Ia menyatakan, sistem tata kelola barang bukti di KPK terus mengalami penyempurnaan dari tiap periode.

Menurut dia, hingga kini barang bukti yang disita oleh KPK dikelola oleh direktorat khusus, yakni Direktorat Pengelolaan Barang Bukti dan Eksekusi (Labuksi). Direktorat inilah yang bertugas mengelola semua barang bukti yang ada di KPK.

Sebelum direktorat tersebut ada, kata Saut, penyimpanan barang bukti di KPK memang belum tertata rapih. Barang bukti yang disita KPK letaknya bisa terpisah-pisah, tergantung siapa penyidiknya.
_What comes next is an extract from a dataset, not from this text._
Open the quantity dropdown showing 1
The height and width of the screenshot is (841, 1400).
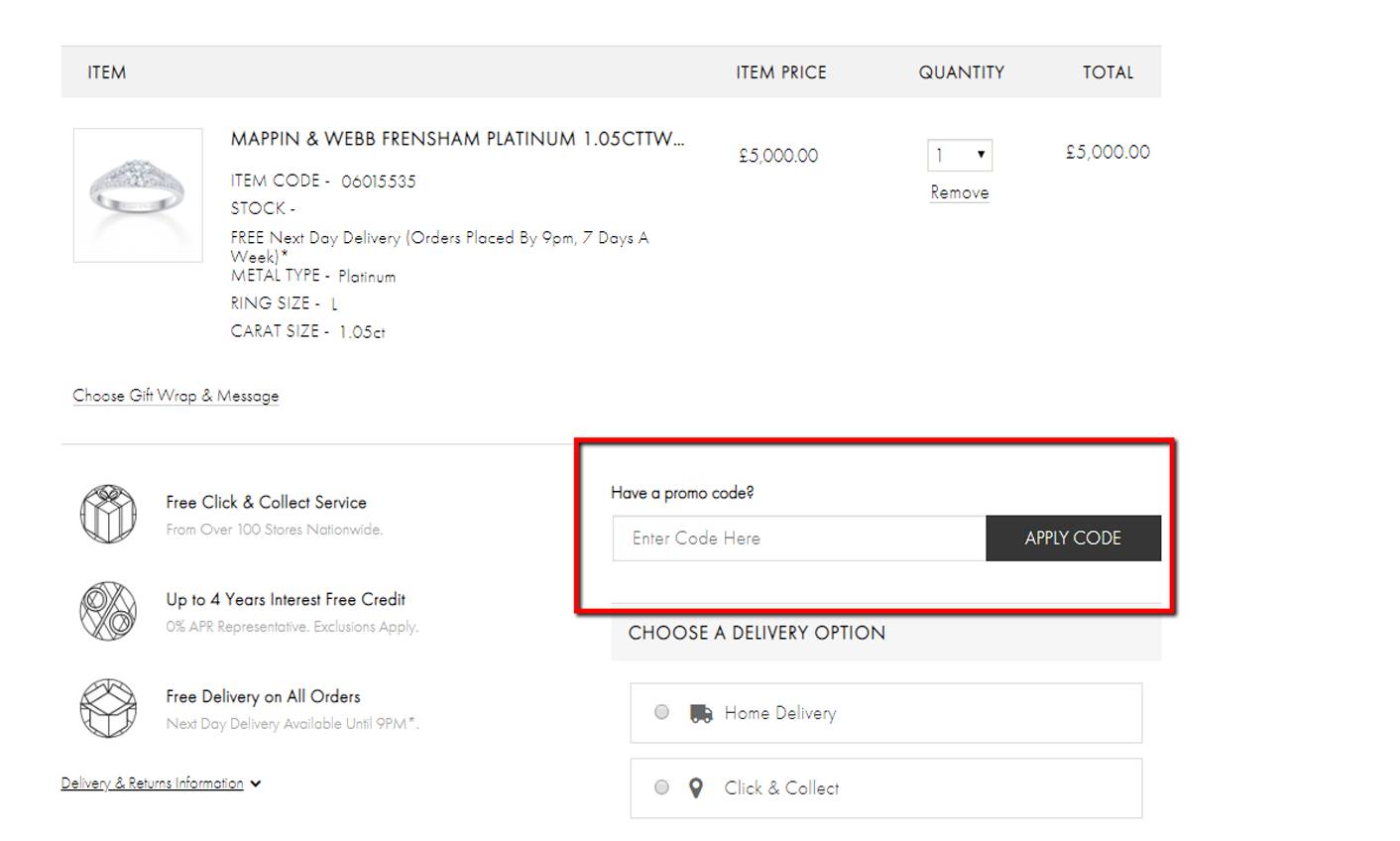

Saut menambahkan, belum tertata rapihnya sistem penyimpanan barang bukti di KPK kala itu, sempat menjadi perhatian Badan Pemeriksa Keuangan (BPK). Karenanya, KPK sempat diganjar hasil audit BPK dengan opini Wajar Dengan Pengecualian (WDP).

Namun, menurut Saut, dibalik belum rapihnya sistem penyimpanan barang bukti di KPK saat itu, tidak pernah ada barang bukti yang dicuri atau hilang. Semua ada, hanya pencatatannya saja yang belum tertata rapih.

"Jadi bukan barang buktinya tidak ada, hanya pembukuannya saja yang belum rapih," kata Saut kepada law-justice.co.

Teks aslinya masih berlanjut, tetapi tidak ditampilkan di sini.